I hope you will post a review when you get it. I was tempted by it. I thought it might look better hanging out in my family room with my leather furniture.

I keep trying to check the tracking, but it doesn't give me any additional info other than "shipped".


----------



## Rasputina (May 6, 2009)

luvmy4brats said:


> I use it in bed and lie on my side. I just turn the Kindle sideways. Can't lie on my back.


I just bought one too for my ipad and that is how I plan to use it, on it's side in landscape mode. I always read on my side anyway in bed.


----------



## angelad (Jun 19, 2009)

Rasputina said:


> I just bought one too for my ipad and that is how I plan to use it, on it's side in landscape mode. I always read on my side anyway in bed.

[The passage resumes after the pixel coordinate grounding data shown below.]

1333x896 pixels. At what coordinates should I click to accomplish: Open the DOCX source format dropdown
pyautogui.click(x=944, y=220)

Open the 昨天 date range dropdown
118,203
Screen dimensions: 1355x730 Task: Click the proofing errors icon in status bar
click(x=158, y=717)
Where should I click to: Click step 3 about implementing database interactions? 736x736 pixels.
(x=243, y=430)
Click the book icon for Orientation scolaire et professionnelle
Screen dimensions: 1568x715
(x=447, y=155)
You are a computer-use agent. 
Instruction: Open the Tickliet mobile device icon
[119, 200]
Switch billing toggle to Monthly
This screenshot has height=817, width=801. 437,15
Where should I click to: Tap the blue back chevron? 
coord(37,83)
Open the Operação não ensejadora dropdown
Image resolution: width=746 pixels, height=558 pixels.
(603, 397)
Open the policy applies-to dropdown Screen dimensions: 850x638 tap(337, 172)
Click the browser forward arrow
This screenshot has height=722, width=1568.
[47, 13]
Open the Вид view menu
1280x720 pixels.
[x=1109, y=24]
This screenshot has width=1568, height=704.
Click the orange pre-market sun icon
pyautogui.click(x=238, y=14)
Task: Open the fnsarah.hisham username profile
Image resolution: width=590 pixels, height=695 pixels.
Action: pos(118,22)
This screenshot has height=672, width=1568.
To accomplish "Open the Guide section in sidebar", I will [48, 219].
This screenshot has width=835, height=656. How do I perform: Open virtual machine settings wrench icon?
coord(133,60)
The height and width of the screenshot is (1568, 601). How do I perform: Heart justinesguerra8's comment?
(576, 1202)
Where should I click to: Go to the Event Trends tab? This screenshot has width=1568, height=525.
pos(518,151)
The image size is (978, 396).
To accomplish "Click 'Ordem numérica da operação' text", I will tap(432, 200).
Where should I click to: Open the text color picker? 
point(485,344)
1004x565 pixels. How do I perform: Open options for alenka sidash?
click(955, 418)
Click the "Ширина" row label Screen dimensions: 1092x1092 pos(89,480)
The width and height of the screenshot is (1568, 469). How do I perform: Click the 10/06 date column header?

Post some pics when you get yours.


----------



## skyblue (Dec 23, 2009)

angelad said:


> Post some pics when you get yours.


My tracking info says my Peeramid Pillow is out for delivery! YEAH! I would love to post a photo, but for the life of me I can't get the "insert photo" link to work! I have repeated step by step the instructions provided on this forum, and remain unsuccessful. I am totally clueless!


----------



## MarthaT (Mar 3, 2009)

those are cool, i want one


----------



## skyblue (Dec 23, 2009)

It's here! It took me FOREVER to post the photo here! Slightly less frustration than posting the Oberon cover photos! I tried it in my comfy chair. I can't wait to try it reading in bed tonight!


----------



## Jane917 (Dec 29, 2009)

If I bought a Peeramid, where would I put Jack....the guy in my avatar?


----------



## ayuryogini (Jan 3, 2010)

Jane917 said:


> If I bought a Peeramid, where would I put Jack....the guy in my avatar?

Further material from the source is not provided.